Gather up every line from the entries below that uses the word "Wife".

============================================================

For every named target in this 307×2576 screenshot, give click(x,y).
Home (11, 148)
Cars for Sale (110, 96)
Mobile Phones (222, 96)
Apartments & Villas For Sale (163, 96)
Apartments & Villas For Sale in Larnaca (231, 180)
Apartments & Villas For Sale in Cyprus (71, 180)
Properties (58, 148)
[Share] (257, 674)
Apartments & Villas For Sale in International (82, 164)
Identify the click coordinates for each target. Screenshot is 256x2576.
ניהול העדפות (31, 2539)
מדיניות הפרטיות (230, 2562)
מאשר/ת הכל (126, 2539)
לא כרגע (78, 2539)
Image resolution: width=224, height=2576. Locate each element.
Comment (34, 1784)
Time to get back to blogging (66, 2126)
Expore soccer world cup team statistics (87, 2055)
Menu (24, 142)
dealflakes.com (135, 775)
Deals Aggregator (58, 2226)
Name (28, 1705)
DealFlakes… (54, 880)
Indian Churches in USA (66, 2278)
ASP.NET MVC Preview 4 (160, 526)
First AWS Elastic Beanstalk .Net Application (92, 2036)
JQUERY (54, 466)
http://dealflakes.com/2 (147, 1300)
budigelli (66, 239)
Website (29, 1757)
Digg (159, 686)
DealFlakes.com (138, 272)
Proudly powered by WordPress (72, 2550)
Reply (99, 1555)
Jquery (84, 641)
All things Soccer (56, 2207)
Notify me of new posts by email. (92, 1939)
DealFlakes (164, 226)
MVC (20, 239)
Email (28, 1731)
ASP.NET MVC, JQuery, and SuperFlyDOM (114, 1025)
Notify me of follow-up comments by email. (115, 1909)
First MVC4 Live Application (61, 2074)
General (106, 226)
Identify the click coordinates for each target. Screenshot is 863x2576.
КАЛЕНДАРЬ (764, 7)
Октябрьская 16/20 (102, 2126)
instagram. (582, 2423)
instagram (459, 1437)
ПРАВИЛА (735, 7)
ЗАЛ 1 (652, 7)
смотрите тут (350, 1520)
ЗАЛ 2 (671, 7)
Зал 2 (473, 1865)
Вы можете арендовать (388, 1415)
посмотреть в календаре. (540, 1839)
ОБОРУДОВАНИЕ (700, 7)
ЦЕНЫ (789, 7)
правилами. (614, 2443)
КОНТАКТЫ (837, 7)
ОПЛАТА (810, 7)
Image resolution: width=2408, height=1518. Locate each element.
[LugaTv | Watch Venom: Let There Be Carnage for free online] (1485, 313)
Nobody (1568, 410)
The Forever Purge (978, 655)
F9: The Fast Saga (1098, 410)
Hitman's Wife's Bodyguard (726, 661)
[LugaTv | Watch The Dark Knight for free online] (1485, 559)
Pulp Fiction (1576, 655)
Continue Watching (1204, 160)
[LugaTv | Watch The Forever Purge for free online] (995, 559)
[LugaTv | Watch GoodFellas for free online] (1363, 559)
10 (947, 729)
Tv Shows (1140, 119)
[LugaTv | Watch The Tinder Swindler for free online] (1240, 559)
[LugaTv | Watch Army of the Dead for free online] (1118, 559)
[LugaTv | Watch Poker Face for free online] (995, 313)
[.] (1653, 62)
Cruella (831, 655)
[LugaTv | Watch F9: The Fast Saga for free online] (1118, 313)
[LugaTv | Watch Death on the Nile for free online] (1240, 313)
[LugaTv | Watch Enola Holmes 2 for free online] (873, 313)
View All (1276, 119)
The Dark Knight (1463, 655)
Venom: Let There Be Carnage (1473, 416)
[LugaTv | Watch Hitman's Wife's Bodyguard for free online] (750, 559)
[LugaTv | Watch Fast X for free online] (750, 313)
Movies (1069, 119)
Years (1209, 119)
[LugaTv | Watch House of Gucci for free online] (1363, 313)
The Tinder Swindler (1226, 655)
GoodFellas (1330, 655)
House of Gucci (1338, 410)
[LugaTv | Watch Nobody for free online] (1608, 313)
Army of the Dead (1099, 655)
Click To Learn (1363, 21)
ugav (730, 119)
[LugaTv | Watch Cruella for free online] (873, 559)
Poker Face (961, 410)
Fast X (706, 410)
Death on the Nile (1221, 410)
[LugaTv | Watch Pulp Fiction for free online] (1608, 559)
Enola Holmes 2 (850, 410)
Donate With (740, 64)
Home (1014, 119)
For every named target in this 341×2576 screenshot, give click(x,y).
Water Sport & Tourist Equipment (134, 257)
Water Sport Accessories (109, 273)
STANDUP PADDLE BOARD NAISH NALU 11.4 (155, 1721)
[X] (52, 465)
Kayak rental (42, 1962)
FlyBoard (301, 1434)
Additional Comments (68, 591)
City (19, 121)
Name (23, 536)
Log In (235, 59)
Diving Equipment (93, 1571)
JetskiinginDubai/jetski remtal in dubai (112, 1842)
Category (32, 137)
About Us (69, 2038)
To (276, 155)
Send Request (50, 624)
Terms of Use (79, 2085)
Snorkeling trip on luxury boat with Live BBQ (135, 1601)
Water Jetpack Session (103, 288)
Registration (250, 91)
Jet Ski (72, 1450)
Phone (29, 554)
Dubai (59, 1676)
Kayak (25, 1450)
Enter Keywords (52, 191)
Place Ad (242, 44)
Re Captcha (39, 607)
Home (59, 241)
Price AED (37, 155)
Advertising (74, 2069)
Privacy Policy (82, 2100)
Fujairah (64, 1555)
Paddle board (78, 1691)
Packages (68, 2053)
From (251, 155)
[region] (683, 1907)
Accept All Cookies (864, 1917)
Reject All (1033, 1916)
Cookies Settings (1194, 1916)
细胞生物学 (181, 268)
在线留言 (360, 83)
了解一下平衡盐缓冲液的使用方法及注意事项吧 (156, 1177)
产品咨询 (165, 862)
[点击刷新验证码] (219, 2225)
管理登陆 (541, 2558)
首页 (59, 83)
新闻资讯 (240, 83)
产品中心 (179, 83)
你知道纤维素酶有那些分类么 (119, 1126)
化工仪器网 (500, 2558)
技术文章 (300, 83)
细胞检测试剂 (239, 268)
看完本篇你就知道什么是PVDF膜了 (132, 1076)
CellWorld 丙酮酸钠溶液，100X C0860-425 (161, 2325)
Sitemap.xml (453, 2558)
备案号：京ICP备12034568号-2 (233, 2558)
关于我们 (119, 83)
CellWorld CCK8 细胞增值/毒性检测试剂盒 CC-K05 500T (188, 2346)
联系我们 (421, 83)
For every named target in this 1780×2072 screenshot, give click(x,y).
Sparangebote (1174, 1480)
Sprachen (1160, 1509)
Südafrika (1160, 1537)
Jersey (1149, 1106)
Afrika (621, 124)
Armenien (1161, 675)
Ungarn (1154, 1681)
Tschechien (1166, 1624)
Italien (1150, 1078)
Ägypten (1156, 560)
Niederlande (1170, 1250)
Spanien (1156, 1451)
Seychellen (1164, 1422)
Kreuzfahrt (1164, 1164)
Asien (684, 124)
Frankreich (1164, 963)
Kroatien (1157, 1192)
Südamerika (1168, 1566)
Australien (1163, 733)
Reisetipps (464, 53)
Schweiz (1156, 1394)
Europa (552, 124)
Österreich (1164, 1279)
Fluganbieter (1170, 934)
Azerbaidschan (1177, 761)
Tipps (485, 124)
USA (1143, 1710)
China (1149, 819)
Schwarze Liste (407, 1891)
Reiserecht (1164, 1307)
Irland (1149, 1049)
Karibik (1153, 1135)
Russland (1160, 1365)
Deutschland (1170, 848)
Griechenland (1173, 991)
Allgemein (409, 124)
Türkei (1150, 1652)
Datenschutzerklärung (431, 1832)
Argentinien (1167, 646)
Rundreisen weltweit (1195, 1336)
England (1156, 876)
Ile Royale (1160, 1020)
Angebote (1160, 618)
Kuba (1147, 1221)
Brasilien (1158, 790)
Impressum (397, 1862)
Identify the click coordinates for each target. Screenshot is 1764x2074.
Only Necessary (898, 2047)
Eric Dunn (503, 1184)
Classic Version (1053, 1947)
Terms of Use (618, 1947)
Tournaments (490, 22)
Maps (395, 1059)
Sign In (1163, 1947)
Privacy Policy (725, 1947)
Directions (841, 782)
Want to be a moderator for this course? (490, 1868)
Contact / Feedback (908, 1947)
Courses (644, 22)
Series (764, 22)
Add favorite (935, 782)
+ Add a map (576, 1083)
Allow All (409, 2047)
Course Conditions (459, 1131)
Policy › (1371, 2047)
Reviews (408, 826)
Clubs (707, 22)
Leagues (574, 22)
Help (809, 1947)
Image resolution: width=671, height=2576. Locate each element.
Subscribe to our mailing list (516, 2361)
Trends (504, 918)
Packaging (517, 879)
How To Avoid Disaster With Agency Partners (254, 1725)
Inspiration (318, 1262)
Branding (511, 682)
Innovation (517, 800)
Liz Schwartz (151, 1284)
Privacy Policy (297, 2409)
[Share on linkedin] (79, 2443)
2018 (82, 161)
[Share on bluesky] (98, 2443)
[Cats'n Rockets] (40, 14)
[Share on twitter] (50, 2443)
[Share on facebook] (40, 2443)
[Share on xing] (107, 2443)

============================================================

RESULT OF THIS EXERCISE:
Hitman's Wife's Bodyguard (726, 661)
[LugaTv | Watch Hitman's Wife's Bodyguard for free online] (750, 559)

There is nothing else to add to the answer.